9 studies have a subsection of patients who do not meet the selection criteria are excluded (appendix 1). However, 3 papers include patients as the data was unable to be separated—2 patients with an additional lumbar tether [28], 3 patients with concurrent lumbar stapling [25], and 10 patients who had not reached the 2-year follow-up [27]. As the additional information has not been retrieved, it is not possible to separate these patients from the data set. This review has endeavoured to present very narrow selection criteria and multiple authors have generously supplied additional details. These 15 patients represent 0.02% of the data presented, so it was deemed warranted to include them in the final analysis, despite their limitations.

Another limitation is the lack of a control group. As the inclusion and exclusion criteria for VBT surgery are for a specific subset of patients, there is no equivalent surgery currently being performed that would be suitable for objective comparison. PSIF has been proposed as a comparison for VBT [45]. However, we maintain VBT is beneficial for a different cohort of AIS patients than PSIF. VBT is indicated for young patients that have large curves, not suitable for bracing, yet remain too skeletally immature for fusion surgery.
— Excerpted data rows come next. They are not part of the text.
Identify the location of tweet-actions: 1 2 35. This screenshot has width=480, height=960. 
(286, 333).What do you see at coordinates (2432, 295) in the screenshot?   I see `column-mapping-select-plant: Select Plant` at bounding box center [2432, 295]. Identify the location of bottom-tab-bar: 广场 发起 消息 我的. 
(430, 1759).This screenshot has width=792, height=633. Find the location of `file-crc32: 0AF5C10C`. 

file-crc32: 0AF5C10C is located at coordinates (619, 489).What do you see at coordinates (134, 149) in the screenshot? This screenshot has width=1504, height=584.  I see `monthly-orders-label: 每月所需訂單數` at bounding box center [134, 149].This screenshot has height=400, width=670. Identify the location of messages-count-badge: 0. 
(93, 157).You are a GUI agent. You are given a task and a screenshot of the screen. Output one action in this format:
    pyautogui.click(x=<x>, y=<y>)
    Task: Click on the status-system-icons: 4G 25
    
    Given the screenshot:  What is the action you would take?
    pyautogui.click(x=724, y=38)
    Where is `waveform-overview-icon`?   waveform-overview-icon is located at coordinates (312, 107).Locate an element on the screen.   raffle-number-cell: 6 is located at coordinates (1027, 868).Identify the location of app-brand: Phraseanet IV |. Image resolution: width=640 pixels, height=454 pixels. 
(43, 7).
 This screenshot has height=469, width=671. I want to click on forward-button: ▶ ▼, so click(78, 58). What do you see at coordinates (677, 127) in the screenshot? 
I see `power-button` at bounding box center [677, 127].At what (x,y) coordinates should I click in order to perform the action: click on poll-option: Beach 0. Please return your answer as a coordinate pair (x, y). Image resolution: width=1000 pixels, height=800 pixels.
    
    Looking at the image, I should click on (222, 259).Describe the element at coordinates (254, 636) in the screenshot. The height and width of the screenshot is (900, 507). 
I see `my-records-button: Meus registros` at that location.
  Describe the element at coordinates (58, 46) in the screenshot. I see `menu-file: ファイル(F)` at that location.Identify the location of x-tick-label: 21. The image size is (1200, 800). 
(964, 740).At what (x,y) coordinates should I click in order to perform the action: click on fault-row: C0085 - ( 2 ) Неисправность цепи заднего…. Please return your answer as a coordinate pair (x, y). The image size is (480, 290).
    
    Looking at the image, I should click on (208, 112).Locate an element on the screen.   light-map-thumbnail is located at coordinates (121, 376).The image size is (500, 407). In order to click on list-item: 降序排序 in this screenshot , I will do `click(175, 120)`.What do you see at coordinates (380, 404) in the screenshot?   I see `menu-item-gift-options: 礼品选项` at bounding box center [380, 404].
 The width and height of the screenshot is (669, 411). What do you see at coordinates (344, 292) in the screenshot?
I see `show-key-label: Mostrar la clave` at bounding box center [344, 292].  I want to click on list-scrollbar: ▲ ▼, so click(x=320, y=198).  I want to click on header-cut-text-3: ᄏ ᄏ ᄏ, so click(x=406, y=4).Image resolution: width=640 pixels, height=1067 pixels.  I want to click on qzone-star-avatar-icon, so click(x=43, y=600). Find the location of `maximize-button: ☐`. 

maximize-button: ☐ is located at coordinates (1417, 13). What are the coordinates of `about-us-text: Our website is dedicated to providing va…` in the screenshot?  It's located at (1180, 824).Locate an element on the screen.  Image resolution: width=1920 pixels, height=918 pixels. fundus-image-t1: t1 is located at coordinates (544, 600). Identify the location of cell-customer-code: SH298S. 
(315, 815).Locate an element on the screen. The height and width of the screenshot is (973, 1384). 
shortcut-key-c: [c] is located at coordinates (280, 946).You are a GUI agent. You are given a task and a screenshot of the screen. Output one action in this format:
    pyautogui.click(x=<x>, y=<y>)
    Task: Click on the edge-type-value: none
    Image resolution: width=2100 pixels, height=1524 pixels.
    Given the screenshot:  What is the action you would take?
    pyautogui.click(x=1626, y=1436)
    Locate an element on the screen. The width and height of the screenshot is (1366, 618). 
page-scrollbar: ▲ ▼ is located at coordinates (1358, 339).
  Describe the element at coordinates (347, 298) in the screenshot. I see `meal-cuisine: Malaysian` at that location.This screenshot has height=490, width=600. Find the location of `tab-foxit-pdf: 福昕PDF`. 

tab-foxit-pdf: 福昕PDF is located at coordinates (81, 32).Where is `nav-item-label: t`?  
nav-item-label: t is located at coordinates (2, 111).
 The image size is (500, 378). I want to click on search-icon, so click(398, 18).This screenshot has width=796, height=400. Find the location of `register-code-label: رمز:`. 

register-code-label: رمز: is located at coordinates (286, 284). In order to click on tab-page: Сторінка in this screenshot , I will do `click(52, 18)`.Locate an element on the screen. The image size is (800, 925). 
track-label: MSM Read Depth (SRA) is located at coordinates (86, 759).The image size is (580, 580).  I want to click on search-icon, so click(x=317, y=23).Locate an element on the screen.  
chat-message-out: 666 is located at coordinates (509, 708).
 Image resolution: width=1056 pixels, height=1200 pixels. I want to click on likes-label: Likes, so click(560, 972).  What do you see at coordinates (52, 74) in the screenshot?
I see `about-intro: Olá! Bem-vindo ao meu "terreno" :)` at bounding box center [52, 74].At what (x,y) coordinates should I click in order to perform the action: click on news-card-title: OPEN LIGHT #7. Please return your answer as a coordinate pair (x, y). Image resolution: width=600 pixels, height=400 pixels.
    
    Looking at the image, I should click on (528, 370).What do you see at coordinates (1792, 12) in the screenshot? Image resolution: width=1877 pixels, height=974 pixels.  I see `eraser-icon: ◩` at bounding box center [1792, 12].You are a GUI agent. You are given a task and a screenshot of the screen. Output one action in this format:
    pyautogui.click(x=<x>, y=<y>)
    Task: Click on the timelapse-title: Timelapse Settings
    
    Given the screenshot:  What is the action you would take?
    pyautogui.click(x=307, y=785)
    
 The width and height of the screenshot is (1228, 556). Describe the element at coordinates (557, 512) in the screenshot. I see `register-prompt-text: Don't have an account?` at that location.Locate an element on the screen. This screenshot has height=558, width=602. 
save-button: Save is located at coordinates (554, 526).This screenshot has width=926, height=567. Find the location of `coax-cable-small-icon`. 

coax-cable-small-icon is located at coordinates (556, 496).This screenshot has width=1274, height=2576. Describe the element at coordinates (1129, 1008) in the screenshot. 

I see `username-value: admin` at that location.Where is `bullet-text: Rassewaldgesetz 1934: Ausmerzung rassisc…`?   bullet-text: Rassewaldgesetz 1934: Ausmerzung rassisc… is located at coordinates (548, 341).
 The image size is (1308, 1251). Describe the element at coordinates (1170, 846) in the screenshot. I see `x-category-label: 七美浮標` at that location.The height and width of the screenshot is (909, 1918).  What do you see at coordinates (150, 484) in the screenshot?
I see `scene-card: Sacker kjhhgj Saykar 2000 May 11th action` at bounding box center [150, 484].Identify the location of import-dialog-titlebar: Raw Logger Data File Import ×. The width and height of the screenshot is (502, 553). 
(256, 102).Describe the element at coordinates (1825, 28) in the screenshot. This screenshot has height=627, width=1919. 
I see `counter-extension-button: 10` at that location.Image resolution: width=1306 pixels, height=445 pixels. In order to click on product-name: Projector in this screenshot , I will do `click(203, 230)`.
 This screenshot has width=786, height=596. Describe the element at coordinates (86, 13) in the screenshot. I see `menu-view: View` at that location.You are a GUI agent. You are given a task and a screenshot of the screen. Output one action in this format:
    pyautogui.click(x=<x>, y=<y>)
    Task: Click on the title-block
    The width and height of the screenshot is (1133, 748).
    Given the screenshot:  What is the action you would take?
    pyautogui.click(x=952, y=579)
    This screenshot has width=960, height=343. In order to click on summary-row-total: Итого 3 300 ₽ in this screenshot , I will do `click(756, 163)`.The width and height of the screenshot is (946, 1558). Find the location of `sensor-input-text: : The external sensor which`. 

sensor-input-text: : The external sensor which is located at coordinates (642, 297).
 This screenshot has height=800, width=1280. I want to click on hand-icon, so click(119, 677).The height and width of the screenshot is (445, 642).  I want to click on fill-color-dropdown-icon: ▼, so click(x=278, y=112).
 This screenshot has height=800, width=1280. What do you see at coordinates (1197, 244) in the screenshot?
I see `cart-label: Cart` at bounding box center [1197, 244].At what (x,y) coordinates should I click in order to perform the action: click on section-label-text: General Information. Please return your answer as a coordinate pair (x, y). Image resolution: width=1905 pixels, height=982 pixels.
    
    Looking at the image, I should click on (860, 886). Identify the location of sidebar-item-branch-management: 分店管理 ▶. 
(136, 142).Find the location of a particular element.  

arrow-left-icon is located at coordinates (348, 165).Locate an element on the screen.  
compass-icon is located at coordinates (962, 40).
These patients have a spinal deformity that will continue to progress requiring complex fusion surgery by the time their growth rate has slowed to a point whereby PSIF is permissible. Complete replacement of PSIF with VBT is not expected, but rather VBT exists as an option for certain patients who meet the strict criteria for VBT. Therefore, we conclude it would not be appropriate to compare PSIF with VBT surgery directly as the patient demographics for the two types of operation are very different.

The authors acknowledge the multiple biases that can be inherent in a purely bibliographic review. However, a carefully performed systematic review and meta-analysis that strictly follows the PRISMA guidelines can provide important insights into the effectiveness and safety of this procedure in the population for which it is indicated. Attempted mitigation of potential biases has been performed through our comprehensive search strategy, and our strict inclusion criteria.

Implications for future practice

The results of this study demonstrate that VBT is effective at reducing and holding the scoliotic curve until 2 years of post-operative. Due to the nature of growing adolescents, studies examining the curves with longer follow-up are essential to determine the longitudinal effectiveness of this procedure into skeletal maturity. As the clinical effect from broken tethers has not yet been quantified, further studies that evaluate the change in major curve Cobb angle after a broken tether would also be beneficial. This will determine if a breakage is a complication resulting in continued curve progression, or if perhaps a tether breakage could be advantageous by contributing to the prevention of overcorrection. Further research into the timing of the procedure is necessary within a child’s growth, so that optimal reduction can be seen without overcorrection.

Further research is required to confirm the long-term effects of VBT, but with current knowledge, VBT remains an effective method to reduce the curve and prevent PSIF in skeletally immature patients with AIS.